Peristiwa tersebut diketahui terjadi di sebuah restoran dilokasi wisata Telaga Sarangan, Plaosan, Magetan, Jawa Timur.
Insiden tersebut, menurut keterangan polisi, berawal saat seorang pengunjung membeli sate ayam dari pedagang keliling.
Sate tersebut kemudian dibawa masuk ke dalam restoran oleh sang pengunjung.
Nah, hal inilah kemudian memancing pemilik restoran untuk menegur pedagang sate ayam keliling.
“Saat menunggu makanan, pengunjung ini pesan sate keliling untuk anaknya, kemudian dibawa masuk ke rumah makan,” kata Kapolsek Plaosan AKP Munir melalui pesan singkat, Rabu (2/6/2021), seperti dilansirkompas.com.
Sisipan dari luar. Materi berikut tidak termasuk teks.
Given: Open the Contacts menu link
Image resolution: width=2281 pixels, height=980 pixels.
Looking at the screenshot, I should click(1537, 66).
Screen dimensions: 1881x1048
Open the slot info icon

Melihat hal tersebut, sang pengunjung restoran lalu tergerak untuk membela pedagang yang satenya dia beli.
Tak ayal, kedua belah pihak pun akhirnya terlibat adu mulut yang berujung pada perkelahian, seperti yang terlihat dalam video berdurasi 20 detik yang menyebar di media sosial.
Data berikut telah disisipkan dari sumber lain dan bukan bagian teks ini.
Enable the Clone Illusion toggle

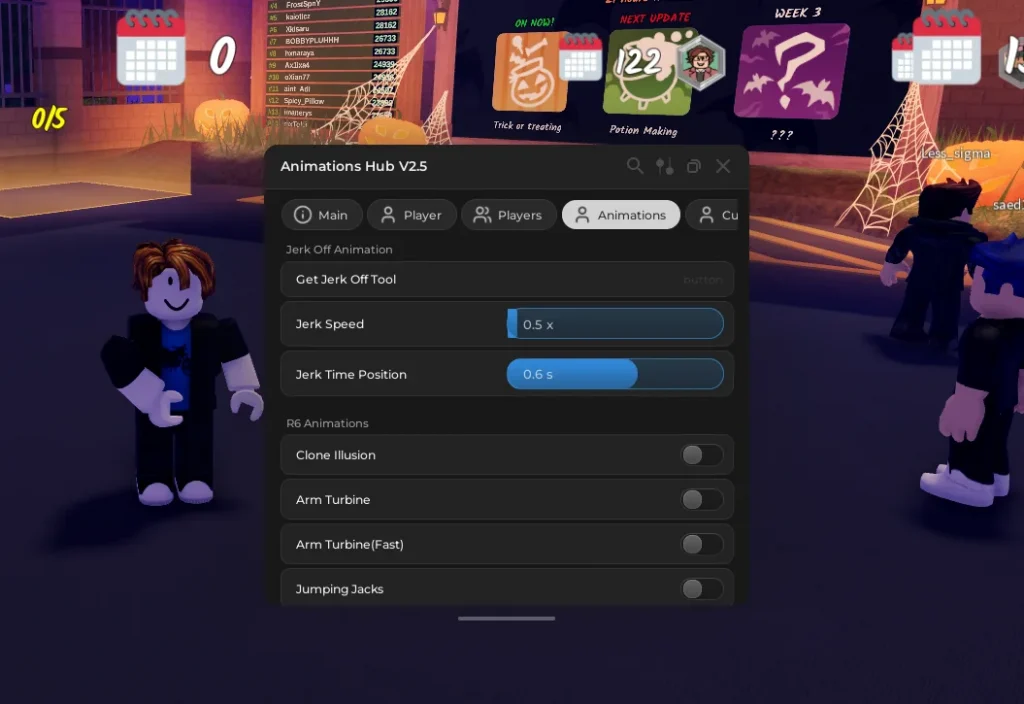click(701, 455)
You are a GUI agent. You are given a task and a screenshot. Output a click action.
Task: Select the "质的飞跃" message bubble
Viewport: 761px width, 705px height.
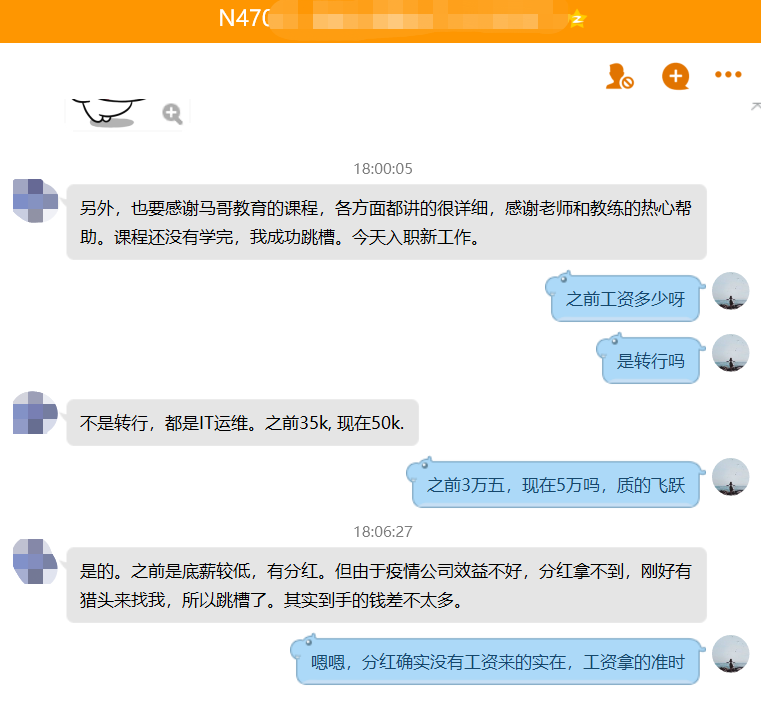[556, 485]
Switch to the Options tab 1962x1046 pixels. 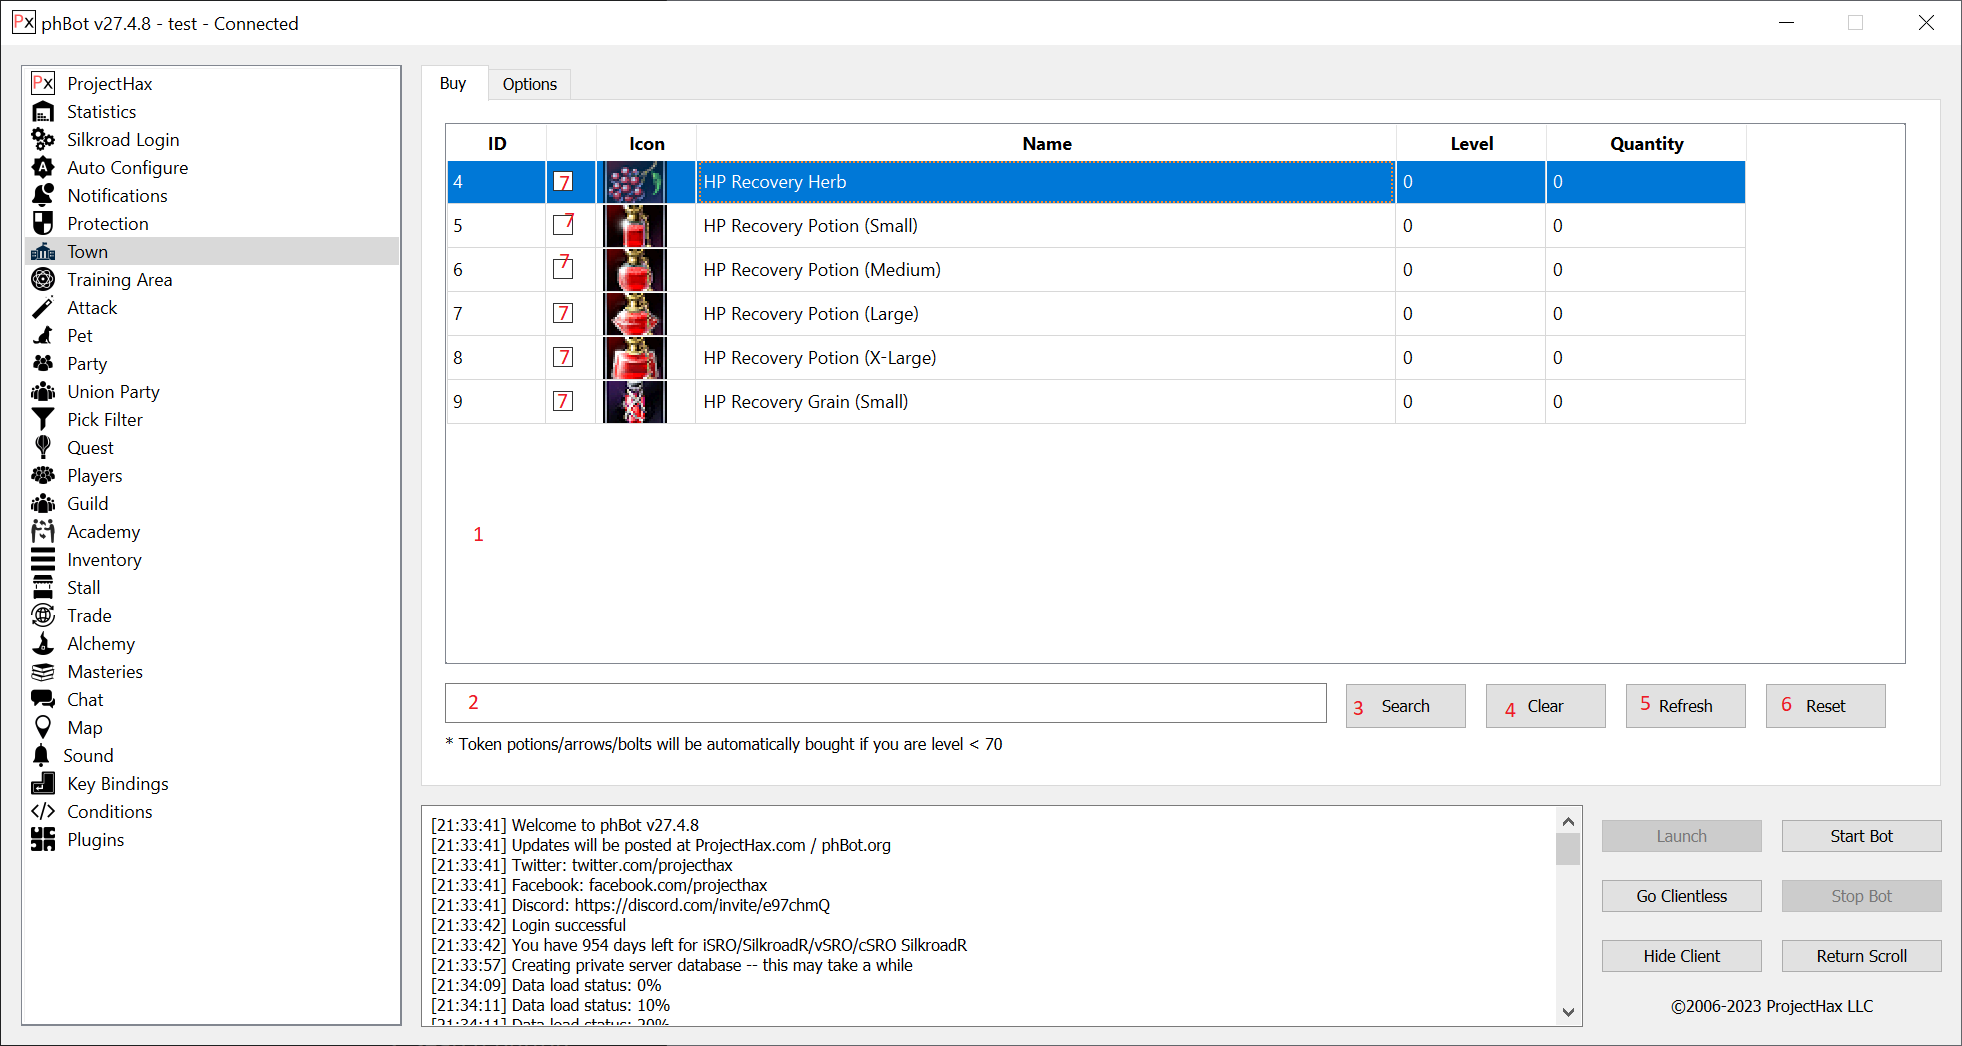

Faktanya, restoran tidak hanya berhak, melainkan wajib untuk melarang pengunjungnya membawa makanan dari luar.
Bahkan, alasannya sendiri bukan karena akan membuat pengunjung tak membeli makanan di restorannya.
Lebih jauh lagi, restoran bisa jadi harus berurusan dengan sebuah proses yang cukup rumit.
Selain rumit, proses tersebut juga akan membuat restoran harus merogoh kocek tak sedikit, yaitu jutaan rupiah.
Proses yang dimaksud adalah proses sertifikasi halal dari Majelis Ulama Indonesia (MUI).
Sebab, seperti disampaikan olehKepala Bidang Sosialisasi dan Promosi Halal LPOM MUI, Lia Amalia, proses mendapatkan sertifikasi halal tidaklah mudah.
Ada 11 kriteria jaminan halal yang wajib dipenuhi oleh restoran yang mencakup bahan, sumber daya manusia, proses, dan produk yang wajib dipenuhi.
Selain itu, sertifikasi halal juga tidak berlaku selamanya, melainkan hanya berlaku selama dua tahun.
Apalagi, biaya untuk bisa mendapatkan sertifikasi halal MUI tidaklah murah, khususnya untuk perusahaan besar.
"Standar per sertifikat Rp 1 juta - Rp 5 juta untuk perusahaan menengah ke atas, dan untuk perusahaan kecil-menengah Rp 0 - Rp 2,5 juta," kata Direktur LPPOM Majelis Ulama Indonesia (MUI) Lukmanul Hakim, di Kantor MUI, Jakarta, Rabu (26/2/2014), seperti dilansir dari kompas.com.
"Ini di luar dari transportasi dan akomodasi, tergantung besar atau kecilnya perusahaan."
Belum lagi terkadang ada biaya tambahan yang harus dikeluarkan oleh restoran terkait akomodasi petugas sertifikasi halal MUI.
Menurut Lukman, LPPOM hanya menerima tiket perjalanan, serta reservasi penginapan atau hotel.
"Jadi tidak pernah dalam bentuk uang," imbuhnya.
Untuk itulah, Lia Amalia menegaskan pentingnya restoran untuk melarang pengunjungnya makanan dari luar.
Bahkan, menurut Lia Amalia, ketentuan tersebut bersifat kewajiban yang harus dipatuhi oleh restoran yang sudah bersertifikasi halal.
Sebab, jika tidak dilarang, maka bisa ada kemungkinan ada makanan non-halal yang dibawa masuk ke dalam restoran.
Jika sampai terlanggar dan benar-benar ada makanan non-halal yang terbawa masuk, maka sertifikasi halal restoran tersebut bisa saja harus dievaluasi.